GAA Football

Analysis File on 2019 All-Ireland Senior Football Championship: Tyrone v Cork

Tyrone's Peter Harte and Cork's Luke Connolly in action at Croke Park on Saturday. Picture by Philip Walsh.
Andy Watters and Francis Mooney

All-Ireland Senior Football Championship quarter-final, group two, phase two: Tyrone 2-15 Cork 2-12

Tactical Take


A familiar defensive system, complete with double sweeper, faced up to a hungry Cork side in the opening half, but Mickey Harte was forced to change tack after the wall was breached for two goals.

Mattie Donnelly and Peter Harte were pushed up in support of Cathal McShane in the second period as they went long and direct, with stunning rewards as they rocked the Rebels with 2-10.

Intensity levels were stepped up, and while concerns remain over defensive security, this was an attacking triumph, with the aforementioned trio scoring a combined total of 2-13.

With Frank Burns and Conor Meyler breaking the lines, the Red Hands were a much more potent force as they reverted to an approach that had served them well in the latter part of the League.


The beaten Munster finalists, encouraged by the problems they caused for Kerry and Dublin, adopted a high press right from the outset, leaving three men inside, and it troubled the Red Hands.

For the opening half, they worked the ball at close quarters, never carrying possession into the tackle, and waiting for the pockets of space to open up from which to execute scores, including two goals.

But they struggled to contain Tyrone’s hard running after the break, and were unable to maintain the shape and intensity that had helped them to a seven points lead.

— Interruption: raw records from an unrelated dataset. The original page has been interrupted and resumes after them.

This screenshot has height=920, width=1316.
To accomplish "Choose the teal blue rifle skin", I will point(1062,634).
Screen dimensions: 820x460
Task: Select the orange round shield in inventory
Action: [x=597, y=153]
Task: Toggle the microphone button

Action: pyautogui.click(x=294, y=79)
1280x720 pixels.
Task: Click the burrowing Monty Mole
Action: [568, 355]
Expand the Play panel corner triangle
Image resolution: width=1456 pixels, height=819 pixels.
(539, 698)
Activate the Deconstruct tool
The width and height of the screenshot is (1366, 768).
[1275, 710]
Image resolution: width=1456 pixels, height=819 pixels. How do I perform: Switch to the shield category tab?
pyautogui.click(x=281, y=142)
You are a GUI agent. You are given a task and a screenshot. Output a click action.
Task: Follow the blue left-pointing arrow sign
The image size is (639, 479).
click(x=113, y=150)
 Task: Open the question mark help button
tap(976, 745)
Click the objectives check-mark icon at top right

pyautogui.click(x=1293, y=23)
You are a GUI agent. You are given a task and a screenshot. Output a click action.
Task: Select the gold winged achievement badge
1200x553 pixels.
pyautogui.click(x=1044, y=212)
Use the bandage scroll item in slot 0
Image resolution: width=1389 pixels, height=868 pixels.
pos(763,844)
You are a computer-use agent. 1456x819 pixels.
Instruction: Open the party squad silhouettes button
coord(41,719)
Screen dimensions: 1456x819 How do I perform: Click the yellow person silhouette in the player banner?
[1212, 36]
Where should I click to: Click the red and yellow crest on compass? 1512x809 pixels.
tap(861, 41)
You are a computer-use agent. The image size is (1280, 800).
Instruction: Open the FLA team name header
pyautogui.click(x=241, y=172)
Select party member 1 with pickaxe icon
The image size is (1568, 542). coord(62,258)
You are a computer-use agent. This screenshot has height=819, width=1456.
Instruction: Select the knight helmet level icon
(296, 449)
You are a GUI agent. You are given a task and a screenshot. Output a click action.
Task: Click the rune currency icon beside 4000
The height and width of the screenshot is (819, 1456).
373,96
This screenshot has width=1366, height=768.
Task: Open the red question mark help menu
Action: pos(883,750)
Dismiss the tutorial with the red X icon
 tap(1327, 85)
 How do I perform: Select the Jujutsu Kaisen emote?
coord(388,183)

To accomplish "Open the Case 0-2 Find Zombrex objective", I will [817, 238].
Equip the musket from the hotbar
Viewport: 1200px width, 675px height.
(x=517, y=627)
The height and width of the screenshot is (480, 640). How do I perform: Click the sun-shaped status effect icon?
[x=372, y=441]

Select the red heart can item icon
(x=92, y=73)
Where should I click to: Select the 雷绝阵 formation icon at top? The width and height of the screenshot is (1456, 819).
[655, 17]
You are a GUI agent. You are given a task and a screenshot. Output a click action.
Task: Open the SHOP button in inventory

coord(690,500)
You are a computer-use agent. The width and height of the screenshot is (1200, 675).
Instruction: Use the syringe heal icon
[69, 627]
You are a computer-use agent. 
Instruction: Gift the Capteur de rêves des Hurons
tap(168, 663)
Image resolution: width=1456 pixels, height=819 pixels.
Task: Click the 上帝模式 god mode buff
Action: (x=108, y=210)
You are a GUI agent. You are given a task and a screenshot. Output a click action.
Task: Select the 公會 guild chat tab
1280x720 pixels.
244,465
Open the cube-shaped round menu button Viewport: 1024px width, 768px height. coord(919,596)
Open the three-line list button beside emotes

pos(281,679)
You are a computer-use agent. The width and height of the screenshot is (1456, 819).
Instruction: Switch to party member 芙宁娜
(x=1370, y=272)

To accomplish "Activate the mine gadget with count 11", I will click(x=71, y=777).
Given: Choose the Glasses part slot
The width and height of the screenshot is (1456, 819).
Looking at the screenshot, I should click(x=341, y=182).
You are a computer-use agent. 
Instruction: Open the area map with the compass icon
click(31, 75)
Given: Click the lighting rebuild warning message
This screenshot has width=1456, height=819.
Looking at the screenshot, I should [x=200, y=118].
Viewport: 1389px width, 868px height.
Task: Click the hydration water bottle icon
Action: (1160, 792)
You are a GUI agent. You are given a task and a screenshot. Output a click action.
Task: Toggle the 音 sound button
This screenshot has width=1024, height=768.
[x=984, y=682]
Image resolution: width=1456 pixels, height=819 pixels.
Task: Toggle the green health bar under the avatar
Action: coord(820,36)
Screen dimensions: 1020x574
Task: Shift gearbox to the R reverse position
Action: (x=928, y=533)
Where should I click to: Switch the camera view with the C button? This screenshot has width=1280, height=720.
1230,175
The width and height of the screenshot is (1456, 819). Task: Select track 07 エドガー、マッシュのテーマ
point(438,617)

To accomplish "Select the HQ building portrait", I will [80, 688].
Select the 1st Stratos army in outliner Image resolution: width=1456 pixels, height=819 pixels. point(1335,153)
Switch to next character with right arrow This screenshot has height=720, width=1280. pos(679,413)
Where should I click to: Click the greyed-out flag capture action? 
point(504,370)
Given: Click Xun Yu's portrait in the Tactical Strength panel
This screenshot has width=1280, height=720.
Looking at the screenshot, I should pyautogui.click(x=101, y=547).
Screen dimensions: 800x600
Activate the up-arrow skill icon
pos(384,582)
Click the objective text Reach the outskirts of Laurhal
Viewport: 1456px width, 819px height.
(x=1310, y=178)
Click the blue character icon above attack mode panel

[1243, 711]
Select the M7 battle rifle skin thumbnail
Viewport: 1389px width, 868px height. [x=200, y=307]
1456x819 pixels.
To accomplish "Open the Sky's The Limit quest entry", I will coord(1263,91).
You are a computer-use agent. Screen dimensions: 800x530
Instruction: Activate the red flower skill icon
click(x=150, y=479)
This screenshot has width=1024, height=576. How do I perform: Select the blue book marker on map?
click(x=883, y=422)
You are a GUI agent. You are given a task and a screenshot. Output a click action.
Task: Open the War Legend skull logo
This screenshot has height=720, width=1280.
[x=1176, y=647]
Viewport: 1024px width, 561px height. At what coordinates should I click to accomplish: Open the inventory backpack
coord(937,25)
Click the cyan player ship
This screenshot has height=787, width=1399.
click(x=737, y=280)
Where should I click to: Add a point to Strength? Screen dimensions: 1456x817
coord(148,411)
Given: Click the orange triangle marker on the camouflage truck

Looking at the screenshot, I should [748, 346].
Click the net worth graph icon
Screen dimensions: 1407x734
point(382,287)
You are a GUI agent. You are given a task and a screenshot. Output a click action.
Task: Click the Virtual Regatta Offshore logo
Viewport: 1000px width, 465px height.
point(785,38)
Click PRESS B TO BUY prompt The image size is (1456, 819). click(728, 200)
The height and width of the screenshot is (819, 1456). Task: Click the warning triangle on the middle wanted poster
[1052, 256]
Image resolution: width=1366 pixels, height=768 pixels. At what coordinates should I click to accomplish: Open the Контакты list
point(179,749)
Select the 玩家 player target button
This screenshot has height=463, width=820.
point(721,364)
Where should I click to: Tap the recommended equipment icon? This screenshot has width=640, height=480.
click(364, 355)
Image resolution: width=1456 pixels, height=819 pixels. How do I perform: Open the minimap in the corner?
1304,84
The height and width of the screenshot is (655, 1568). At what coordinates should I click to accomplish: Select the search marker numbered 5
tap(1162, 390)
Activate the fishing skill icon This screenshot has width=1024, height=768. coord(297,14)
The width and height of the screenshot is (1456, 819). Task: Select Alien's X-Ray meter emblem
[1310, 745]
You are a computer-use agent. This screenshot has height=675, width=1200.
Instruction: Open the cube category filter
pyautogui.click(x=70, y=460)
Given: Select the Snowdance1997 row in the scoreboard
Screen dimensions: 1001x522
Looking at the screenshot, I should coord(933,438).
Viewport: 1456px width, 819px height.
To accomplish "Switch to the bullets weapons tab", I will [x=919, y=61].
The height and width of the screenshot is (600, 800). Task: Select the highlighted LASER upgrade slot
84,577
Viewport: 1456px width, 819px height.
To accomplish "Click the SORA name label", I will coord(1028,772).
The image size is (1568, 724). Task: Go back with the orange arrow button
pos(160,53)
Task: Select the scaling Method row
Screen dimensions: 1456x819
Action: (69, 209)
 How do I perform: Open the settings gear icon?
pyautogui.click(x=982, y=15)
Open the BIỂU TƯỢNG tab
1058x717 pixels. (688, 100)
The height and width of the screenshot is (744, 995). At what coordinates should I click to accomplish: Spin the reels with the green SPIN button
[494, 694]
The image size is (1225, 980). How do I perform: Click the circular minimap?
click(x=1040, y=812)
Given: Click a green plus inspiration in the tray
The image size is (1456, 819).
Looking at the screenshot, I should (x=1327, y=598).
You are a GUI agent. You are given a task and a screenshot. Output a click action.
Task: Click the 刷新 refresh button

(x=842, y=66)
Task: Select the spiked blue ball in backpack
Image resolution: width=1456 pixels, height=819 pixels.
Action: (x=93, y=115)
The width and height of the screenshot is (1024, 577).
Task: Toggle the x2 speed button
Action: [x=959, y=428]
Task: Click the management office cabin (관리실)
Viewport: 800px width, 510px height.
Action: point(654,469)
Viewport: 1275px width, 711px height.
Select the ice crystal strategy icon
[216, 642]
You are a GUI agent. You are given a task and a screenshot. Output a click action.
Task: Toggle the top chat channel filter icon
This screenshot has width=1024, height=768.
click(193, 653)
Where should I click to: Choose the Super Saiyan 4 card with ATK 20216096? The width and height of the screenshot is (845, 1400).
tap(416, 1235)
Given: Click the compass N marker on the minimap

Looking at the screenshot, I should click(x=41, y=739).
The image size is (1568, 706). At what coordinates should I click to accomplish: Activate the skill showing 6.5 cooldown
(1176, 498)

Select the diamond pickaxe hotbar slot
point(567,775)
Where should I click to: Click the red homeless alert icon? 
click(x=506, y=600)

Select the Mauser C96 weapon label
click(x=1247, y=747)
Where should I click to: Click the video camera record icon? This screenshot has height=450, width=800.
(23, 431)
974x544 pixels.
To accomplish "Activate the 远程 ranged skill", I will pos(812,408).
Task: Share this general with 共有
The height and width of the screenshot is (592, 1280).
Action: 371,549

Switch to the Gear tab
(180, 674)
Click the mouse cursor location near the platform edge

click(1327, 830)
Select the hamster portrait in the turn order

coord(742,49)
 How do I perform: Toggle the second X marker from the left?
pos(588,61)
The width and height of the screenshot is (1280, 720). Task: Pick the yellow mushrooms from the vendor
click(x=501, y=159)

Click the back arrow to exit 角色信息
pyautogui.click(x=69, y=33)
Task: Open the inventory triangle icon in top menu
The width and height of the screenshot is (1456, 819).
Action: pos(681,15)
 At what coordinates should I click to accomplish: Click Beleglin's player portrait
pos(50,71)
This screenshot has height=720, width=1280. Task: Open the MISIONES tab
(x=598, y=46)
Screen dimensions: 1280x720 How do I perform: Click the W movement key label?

Speed of thought came nowhere near to that of their opponents as the Ulster side seized control and exposed Cork’s defensive frailties.

Top score

Tyrone were trailing and desperately needed a way back into the game when Niall Sludden picked out Mattie Donnelly's run in the early stages of the second half. Donnelly gathered the ball and out-muscled and out-paced two defenders before off-loading it to Michael McKernan. In the third act of a flowing move, McKernan fisted the ball high across the goal where Cathal McShane was stationed and he met it with a two-fisted airborne strike the sent it whistling into the back of Cork's net. Tyrone never looked back.

Key Battle

Mattie Donnelly (Cork) v Kevin Flahive (Cork)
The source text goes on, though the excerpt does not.